Clare Midgley (History, SheffieldHallamUniversity)

Domesticity and Imperialism

This paper draws on my research into women activists in Britain in the period between the 1790s and the 1850s to explore the links they made between women’s home-based life and the politics of empire. Looking at women’s involvement in campaigns against slavery and sati, and their promotion of foreign missions, it examines the ways in which campaigners drew on the ‘ideology of domesticity’ to promote women’s active engagement with imperial issues.

The ideology of domesticity is generally coupled in historical writing with ‘separate spheres’, seen as promoting the confinement of middle-class women to a life centred around the home. ‘Home’ was conceived of as both the private space of family life and the home-country, and set in contrast to the male domains of public space and empire. Women activists of the 1790-1865 period, it is argued, reworked the ideology of domesticity in a way which offered women agency in the imperial world while rarely directly challenging dominant discourses in the way that ‘imperial feminists’ campaigning for women’s suffrage began to do from the mid 1860s onwards.

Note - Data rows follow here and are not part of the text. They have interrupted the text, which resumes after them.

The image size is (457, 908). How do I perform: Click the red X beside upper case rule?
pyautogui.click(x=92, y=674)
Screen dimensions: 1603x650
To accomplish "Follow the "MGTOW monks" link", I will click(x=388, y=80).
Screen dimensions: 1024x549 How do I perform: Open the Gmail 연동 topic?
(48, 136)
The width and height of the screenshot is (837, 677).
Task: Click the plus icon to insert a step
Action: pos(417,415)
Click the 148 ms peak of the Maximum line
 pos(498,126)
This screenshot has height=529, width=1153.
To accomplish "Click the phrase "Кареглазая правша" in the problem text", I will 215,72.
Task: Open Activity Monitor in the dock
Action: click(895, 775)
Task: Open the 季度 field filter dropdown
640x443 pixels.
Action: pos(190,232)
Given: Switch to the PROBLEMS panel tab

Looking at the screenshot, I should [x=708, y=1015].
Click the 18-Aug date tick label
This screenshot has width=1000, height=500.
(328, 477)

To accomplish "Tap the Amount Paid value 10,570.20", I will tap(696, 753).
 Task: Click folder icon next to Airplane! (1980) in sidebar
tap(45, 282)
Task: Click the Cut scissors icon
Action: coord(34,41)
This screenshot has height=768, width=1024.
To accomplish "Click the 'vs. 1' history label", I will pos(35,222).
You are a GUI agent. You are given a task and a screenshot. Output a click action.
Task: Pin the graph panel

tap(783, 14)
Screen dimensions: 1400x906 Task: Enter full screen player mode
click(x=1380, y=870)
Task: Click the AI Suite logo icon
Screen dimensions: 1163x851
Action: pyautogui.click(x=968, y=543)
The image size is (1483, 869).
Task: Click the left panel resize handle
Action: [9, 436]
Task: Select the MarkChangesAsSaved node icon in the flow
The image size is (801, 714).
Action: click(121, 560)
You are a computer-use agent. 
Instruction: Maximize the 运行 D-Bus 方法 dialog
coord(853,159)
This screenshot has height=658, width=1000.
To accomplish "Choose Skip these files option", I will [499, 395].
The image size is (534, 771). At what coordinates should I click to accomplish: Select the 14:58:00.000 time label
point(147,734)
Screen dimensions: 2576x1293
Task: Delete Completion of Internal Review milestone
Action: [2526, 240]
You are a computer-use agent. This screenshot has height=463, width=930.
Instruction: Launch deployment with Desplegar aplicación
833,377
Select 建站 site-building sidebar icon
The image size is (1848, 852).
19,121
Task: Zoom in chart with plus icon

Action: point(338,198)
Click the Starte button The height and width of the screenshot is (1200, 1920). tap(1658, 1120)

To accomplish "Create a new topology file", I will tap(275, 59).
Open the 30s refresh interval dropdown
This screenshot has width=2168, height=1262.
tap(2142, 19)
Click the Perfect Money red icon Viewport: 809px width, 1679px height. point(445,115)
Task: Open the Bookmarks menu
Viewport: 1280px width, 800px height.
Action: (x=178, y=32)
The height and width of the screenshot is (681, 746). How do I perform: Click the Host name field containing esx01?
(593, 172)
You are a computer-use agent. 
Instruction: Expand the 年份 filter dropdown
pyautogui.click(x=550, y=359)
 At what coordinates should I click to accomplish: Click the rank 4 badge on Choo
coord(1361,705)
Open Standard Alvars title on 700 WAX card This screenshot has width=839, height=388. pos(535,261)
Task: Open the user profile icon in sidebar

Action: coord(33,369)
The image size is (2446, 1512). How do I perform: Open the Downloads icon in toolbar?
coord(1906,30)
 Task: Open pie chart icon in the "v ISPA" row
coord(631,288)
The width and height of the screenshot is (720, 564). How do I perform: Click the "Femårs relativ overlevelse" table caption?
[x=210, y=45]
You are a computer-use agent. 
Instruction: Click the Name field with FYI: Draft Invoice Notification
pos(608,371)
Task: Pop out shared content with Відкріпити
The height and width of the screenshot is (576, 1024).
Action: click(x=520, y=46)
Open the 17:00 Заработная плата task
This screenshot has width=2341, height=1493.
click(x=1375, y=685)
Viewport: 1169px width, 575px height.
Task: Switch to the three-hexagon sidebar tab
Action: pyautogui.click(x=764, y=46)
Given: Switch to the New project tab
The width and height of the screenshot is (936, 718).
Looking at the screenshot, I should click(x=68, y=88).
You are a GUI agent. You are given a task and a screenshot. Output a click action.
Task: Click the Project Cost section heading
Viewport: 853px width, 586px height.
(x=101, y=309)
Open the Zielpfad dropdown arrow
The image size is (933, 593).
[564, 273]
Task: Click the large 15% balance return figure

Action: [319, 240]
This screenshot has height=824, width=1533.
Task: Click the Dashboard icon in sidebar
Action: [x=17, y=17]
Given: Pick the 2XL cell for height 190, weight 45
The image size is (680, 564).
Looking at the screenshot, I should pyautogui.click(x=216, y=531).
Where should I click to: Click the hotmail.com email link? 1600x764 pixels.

Alison Twells (History, SheffieldHallamUniversity)

‘Bringing about the world’s restoration’: British women, missionary domesticity and global civilization in the early nineteenth century

Recent scholarship has suggested a more complex understanding of the relationship of ‘the domestic’ to a variety of private and public ‘spheres’ in eighteenth- and nineteenth-century Britain. This paper contributes to this process of revision. My particular focus is the concept of ‘missionary domesticity’ and the ways in which this enables us to explore the global dimensions of women’s domestic lives in the period from the 1790s to the 1840s.

The paper will look at missionary domesticity in relation to women’s participation in the philanthropic and missionary movements of the early nineteenth century, both at home and overseas. I am particularly interested in the significance of the Bible in providing a blueprint for women's missionary domesticity. As demonstrated by missionaries overseas, and at home by writers from Hannah More to Sarah Ellis, evangelical theology and practice facilitated a sense of women as global missionaries, ushering profound and far-reaching change from a fundamental (domestic) site.